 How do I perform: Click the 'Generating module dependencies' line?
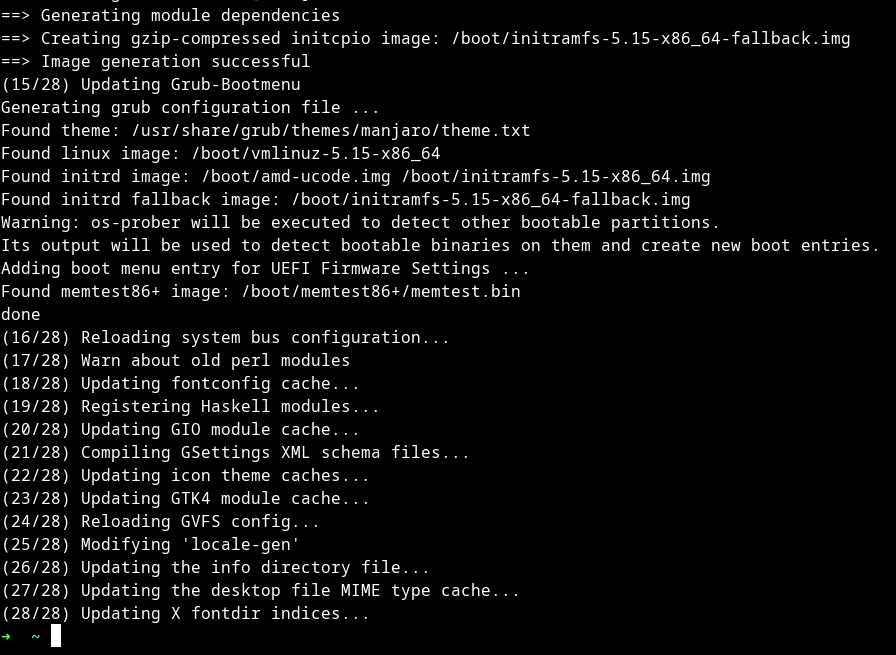click(170, 16)
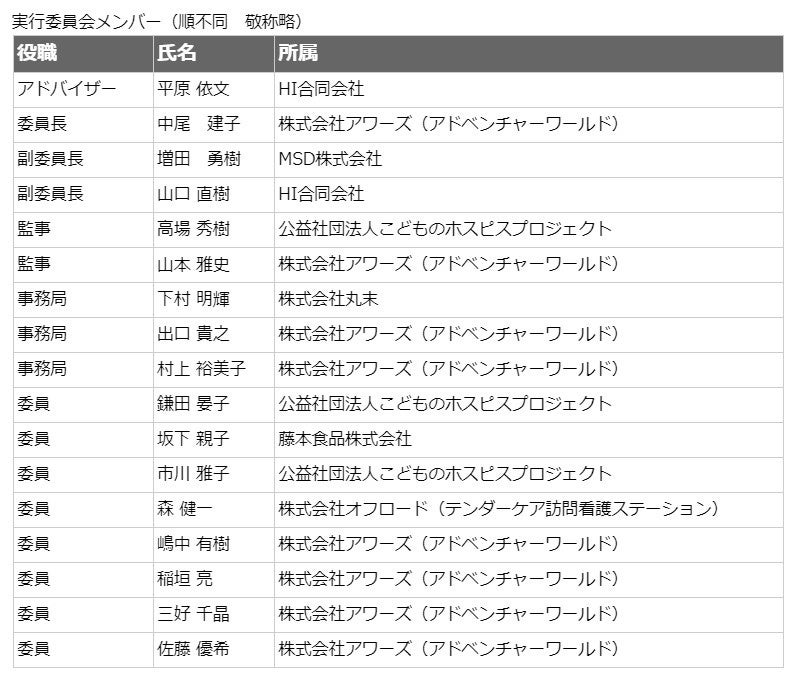Select the 委員長 role cell
Image resolution: width=799 pixels, height=679 pixels.
83,125
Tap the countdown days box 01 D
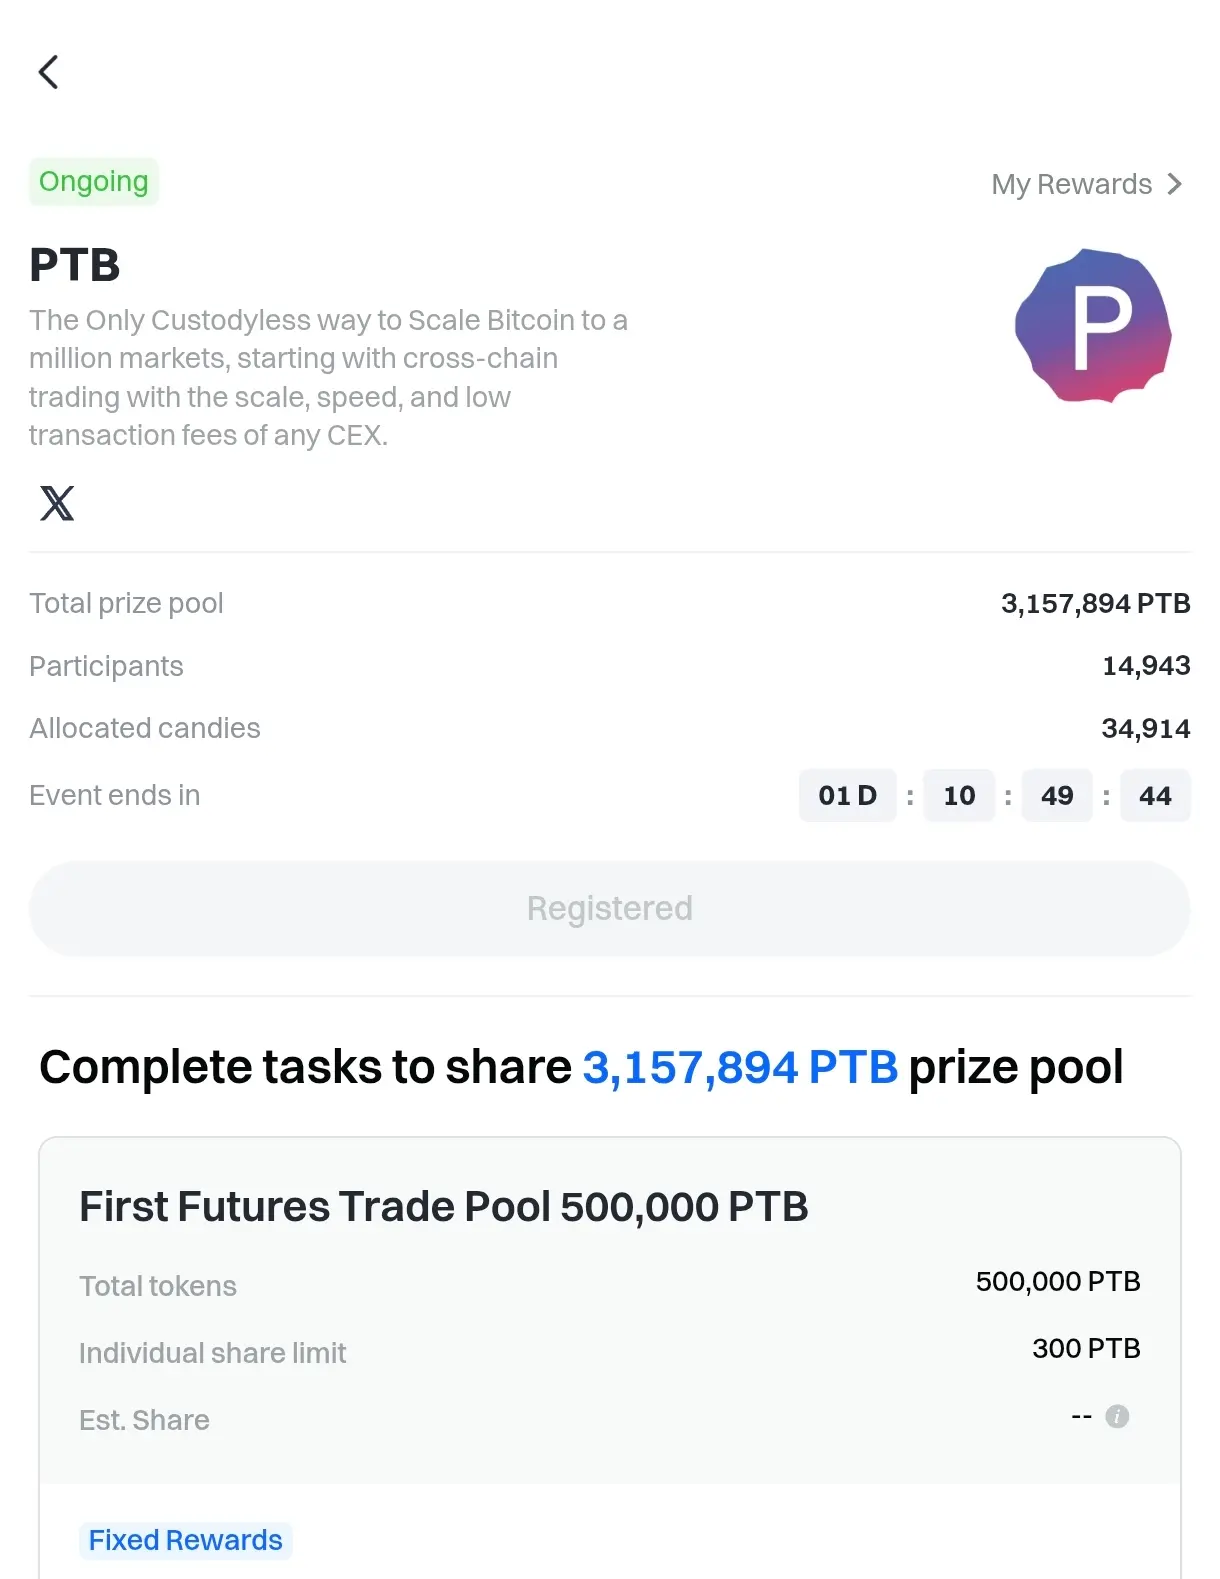 [848, 796]
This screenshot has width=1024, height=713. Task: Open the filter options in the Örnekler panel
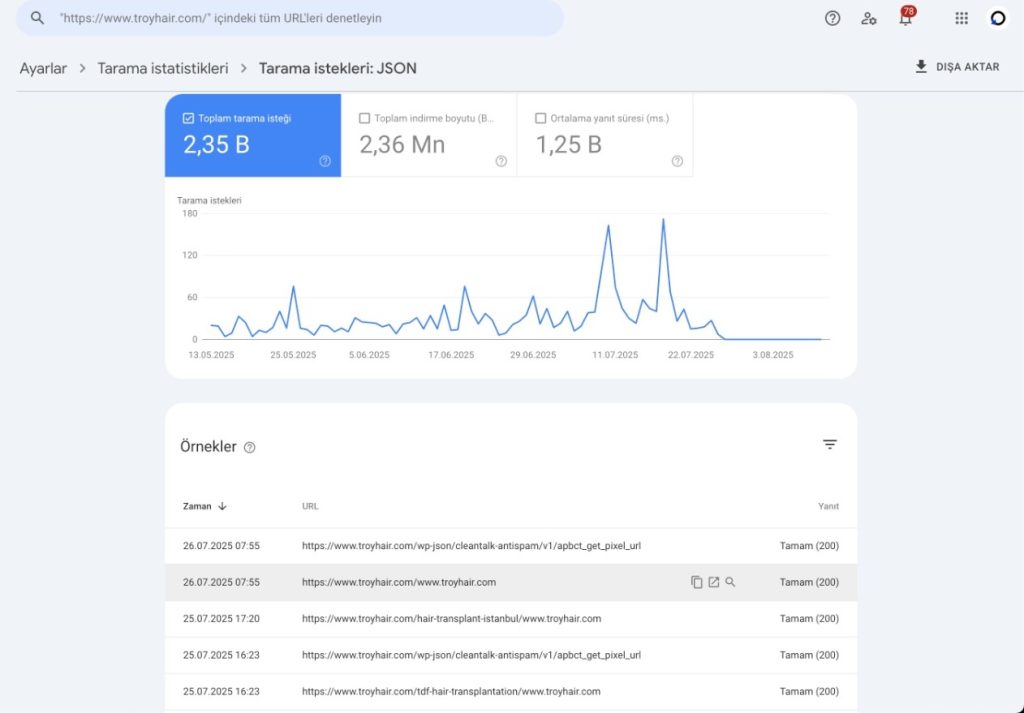[x=829, y=444]

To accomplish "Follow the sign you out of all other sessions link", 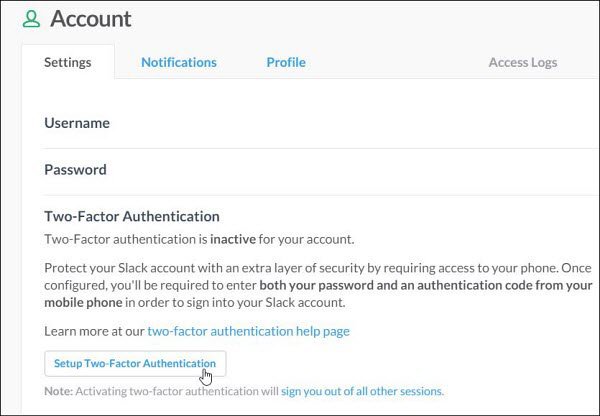I will pyautogui.click(x=362, y=391).
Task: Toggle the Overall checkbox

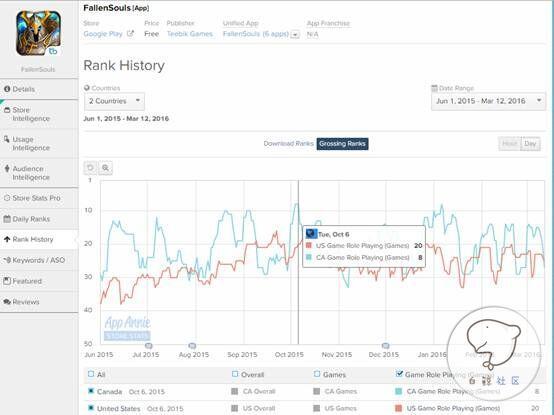Action: click(x=235, y=374)
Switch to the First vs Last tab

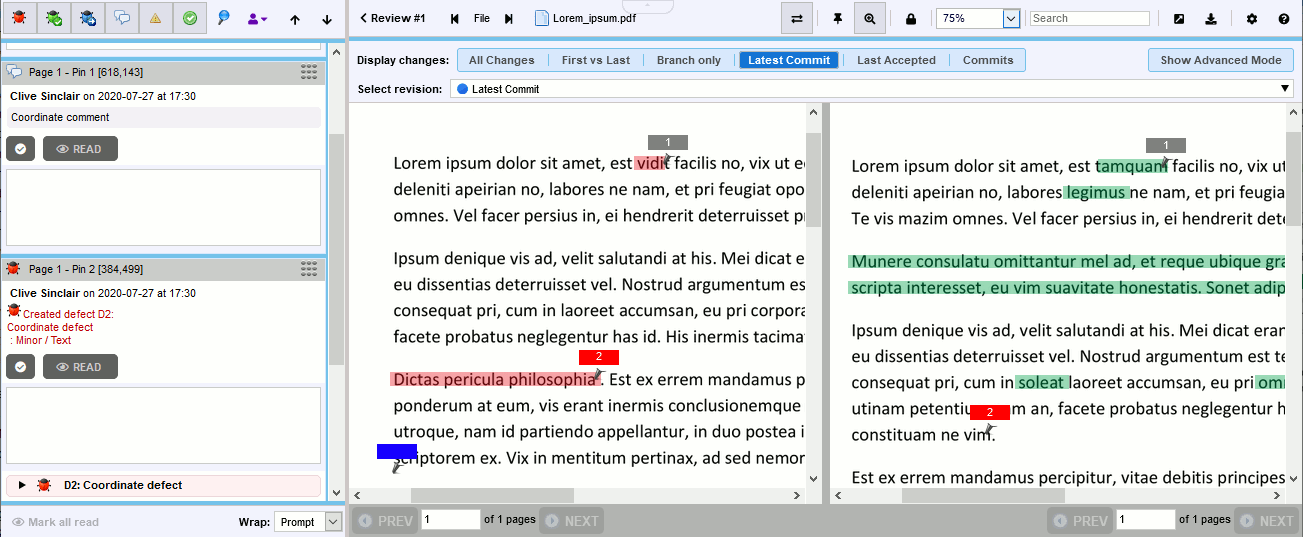click(595, 60)
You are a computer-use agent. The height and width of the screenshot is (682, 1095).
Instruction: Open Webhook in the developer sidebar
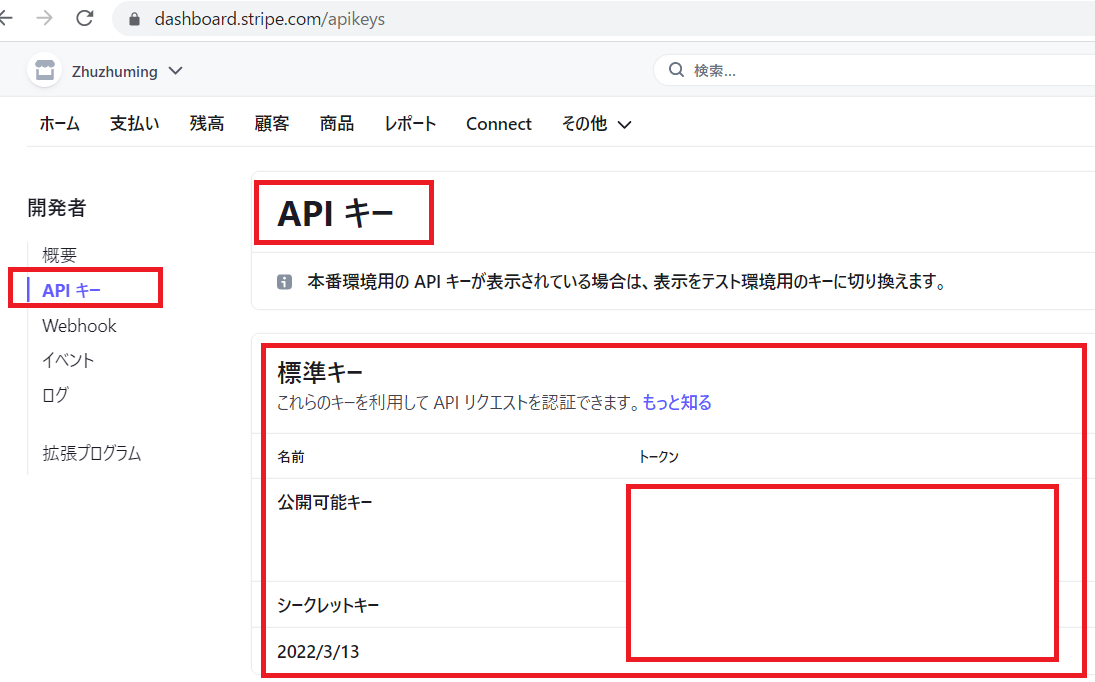tap(79, 326)
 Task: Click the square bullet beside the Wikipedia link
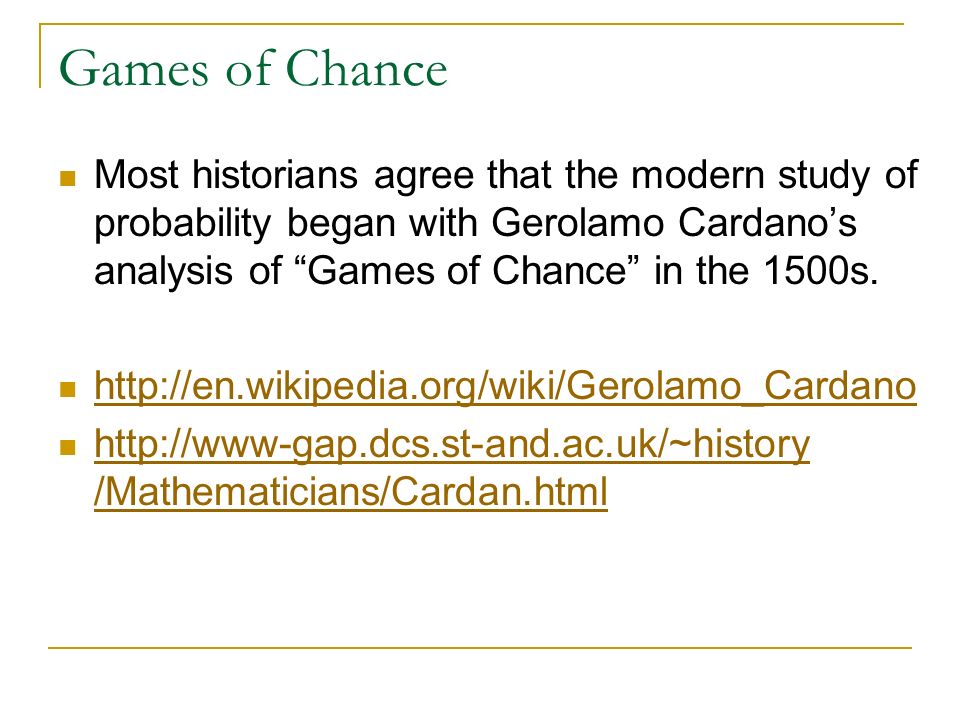click(x=68, y=389)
----------
▸ **Assigned task**
Everything from the line with "Task: Click the" through the last line of the listing above is to be copied exactly, both ends included, except the pictures.

▸ **Answer area**
 Task: Click the square bullet beside the Wikipedia link
click(x=68, y=389)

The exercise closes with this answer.